Dün bir arkadaşım Kudüs'ten canlı yayın bir ses kaydı yolladı. Kayıtta; filmlerden, darbe ve deprem zamanından aşina olduğumuz bir yükselip bir alçalan o korkunç siren sesi ve gerisinde, kuş cıvıltıları vardı.. Kuşlar, olan bitene rağmen şarkılar söylüyordu...
Beni çok etkilediği için buraya almak istedim.. Ses kaydını nasıl ekleyeceğimi bilemedim ama hem Kudüs'ten hem de İran'dan iki fotoğraf ekledim.. İkisi de aynı yıldan; 2005. Tam 20 sene öncesi....

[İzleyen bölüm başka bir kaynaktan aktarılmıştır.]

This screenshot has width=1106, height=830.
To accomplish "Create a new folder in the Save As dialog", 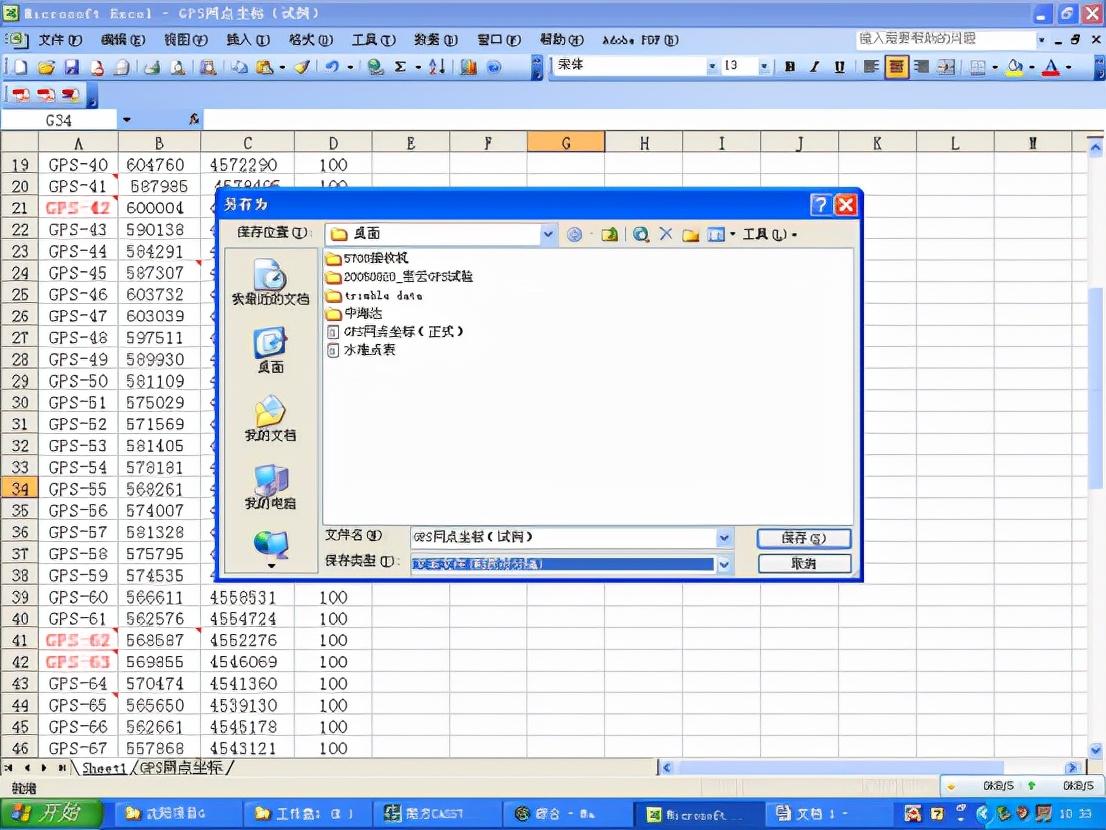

Birbirlerinden çok farklı olduklarını sanan, birbirleriyle savaşan düşmanlar, 20 yıllık farkı saymazsan, aynen ve hâlâ bunlar işte.. Belki bizzat bunların çocukları...
Dünyanın bambaşka yerinde doğsalar, bambaşka kıyafetler içinde olsalar, bu dört oğlan ve bu dört kız, bambaşka hikayelerin içinde olacaklardı....
En çok da bu koyuyor insana....
Bir de kuş sesleri. Sirenler arasında, cıvıl cıvıl kuş sesleri.....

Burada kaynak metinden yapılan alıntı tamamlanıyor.